_Input records:_
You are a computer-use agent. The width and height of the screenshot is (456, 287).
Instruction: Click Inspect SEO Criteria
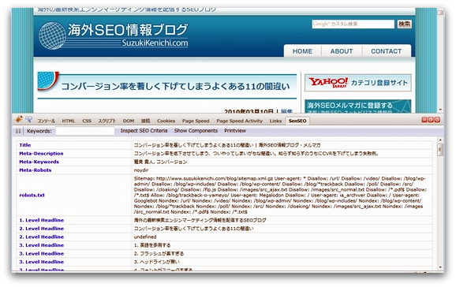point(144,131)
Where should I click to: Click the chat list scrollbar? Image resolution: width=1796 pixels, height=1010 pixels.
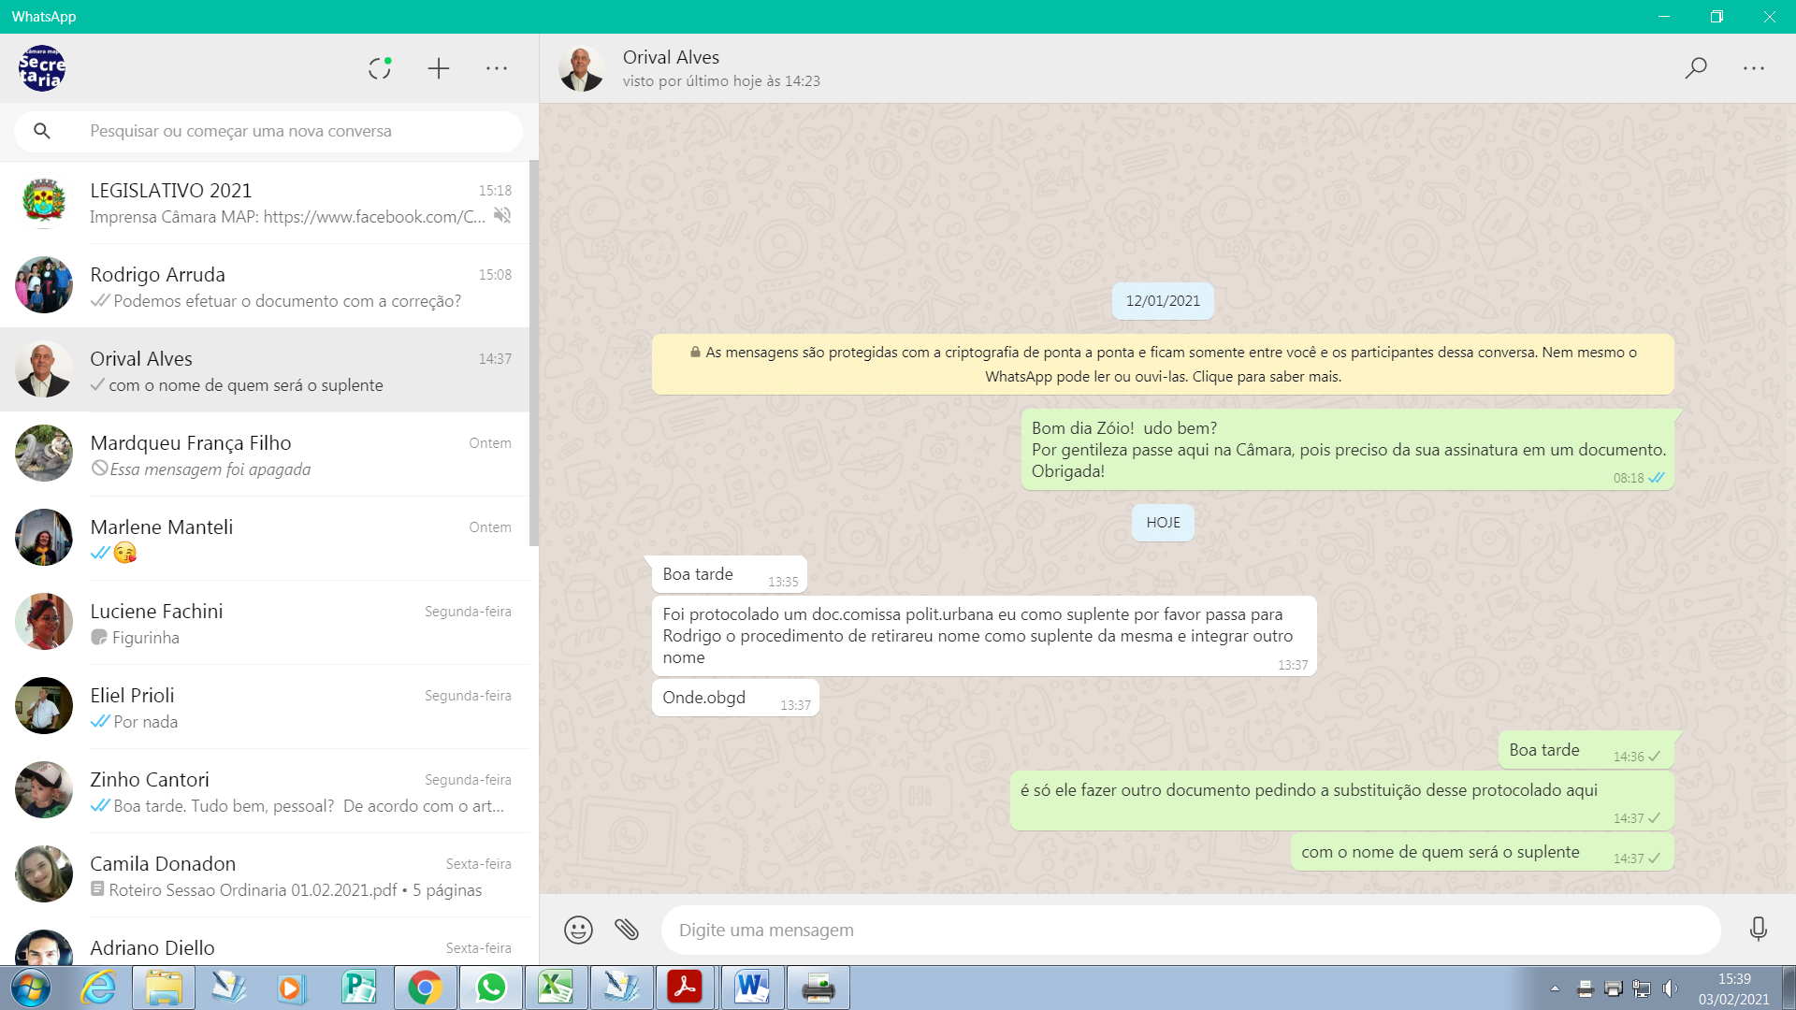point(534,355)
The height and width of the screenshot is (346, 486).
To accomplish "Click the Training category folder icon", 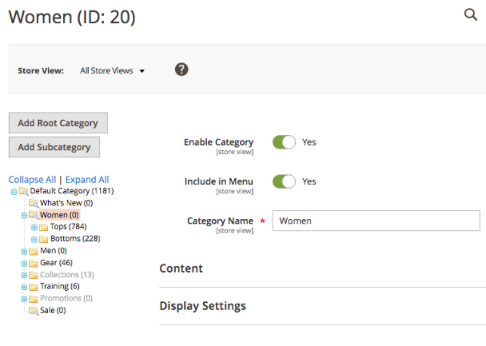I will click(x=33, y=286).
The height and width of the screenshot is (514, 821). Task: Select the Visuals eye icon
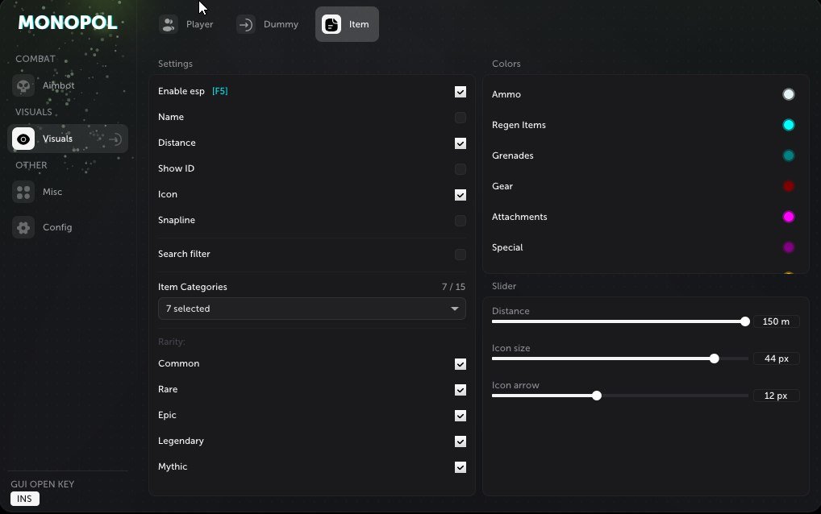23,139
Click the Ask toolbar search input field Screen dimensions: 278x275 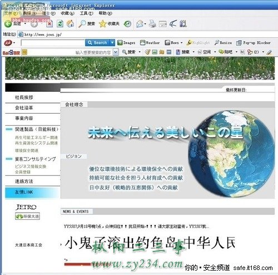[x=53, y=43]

---

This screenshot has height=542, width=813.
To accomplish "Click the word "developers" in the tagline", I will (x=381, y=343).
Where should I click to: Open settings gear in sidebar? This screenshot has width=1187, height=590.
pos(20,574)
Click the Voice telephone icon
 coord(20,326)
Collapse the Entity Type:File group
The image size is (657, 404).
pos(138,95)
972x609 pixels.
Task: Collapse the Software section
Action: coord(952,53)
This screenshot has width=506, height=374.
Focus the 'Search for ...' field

_Task statement:_ Replace "telephone" with "phone" in the rows from the line containing "Click the Voice telephone icon" through the line containing "Focus the 'Search for ...' field", and leave everything else in those lines unchanged. Give back only those lines.

_Result for this task:_
Click the Voice phone icon
 coord(20,326)
Collapse the Entity Type:File group
The image size is (657, 404).
pos(138,95)
972x609 pixels.
Task: Collapse the Software section
Action: coord(952,53)
This screenshot has width=506, height=374.
Focus the 'Search for ...' field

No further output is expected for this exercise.